Ja w liceum i na studiach miałam wielu nauczycieli (kilku na raz) i była to mieszanka Polaków oraz Native'ów i moim zdaniem to najlepsza metoda. Polacy stawiali na jasne wytłumaczenie gramatyki i ćwiczenie jej (wiadomo, filolodzy, więc zasady mieli sami w małym palcu), natomiast Native'i kładli nacisk na słownictwo i codzienne użycie języka.

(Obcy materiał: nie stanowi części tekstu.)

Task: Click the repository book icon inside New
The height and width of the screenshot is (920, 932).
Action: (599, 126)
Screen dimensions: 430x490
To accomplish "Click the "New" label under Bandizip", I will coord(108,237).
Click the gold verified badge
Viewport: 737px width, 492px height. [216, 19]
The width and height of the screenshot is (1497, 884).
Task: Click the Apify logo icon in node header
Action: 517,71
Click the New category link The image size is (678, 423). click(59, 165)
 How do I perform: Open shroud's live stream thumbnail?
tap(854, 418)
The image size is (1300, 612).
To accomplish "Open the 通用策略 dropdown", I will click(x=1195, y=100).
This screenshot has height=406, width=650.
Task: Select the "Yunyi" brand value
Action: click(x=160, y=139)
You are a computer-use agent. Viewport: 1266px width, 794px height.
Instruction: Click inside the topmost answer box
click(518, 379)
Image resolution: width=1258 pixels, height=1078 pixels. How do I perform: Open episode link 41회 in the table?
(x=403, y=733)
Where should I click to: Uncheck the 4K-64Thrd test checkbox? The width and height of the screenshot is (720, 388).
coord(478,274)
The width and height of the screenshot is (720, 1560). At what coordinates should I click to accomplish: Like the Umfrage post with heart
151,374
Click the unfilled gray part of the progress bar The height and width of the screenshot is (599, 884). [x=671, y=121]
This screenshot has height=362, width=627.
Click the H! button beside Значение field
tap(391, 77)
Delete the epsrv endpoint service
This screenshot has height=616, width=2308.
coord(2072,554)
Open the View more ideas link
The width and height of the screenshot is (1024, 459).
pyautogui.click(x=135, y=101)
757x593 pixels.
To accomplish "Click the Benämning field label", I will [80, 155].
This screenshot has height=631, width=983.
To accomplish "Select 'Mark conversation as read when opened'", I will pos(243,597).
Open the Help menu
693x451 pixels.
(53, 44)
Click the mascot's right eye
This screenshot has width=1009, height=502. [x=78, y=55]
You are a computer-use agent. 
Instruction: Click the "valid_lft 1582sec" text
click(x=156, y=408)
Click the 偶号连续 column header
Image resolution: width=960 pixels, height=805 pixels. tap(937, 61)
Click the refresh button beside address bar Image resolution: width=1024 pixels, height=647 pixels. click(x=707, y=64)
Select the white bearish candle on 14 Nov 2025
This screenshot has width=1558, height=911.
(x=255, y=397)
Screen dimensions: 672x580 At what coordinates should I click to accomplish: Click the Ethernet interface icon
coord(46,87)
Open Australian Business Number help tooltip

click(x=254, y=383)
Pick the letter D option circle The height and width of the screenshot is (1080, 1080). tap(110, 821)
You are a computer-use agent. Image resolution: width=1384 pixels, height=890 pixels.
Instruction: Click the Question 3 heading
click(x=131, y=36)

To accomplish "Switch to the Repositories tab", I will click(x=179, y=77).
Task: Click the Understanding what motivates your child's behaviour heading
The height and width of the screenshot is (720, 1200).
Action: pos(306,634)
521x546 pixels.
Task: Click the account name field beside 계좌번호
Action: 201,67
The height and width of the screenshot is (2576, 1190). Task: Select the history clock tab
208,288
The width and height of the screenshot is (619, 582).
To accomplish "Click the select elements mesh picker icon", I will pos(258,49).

Zgadzam się z tym co powiedziała Pani Arlena. Chodzę na hiszpański do 'nativ-a', generalnie jestem zadowolona, ale czasami jest ciężko zrozumieć, zwłaszcza troszkę trudniejszą gramatykę. Tak jak Pani mówiła, native gramatyki używa intuicyjnie. Czasami na moje pytanie 'dlaczego tak?' słyszę 'no nie wiem, tak mi bardziej pasuje jak mówię' ;-) Na szczęście oboje się staramy i jak trochę ponaciskam, to dowiem się dlaczego :-)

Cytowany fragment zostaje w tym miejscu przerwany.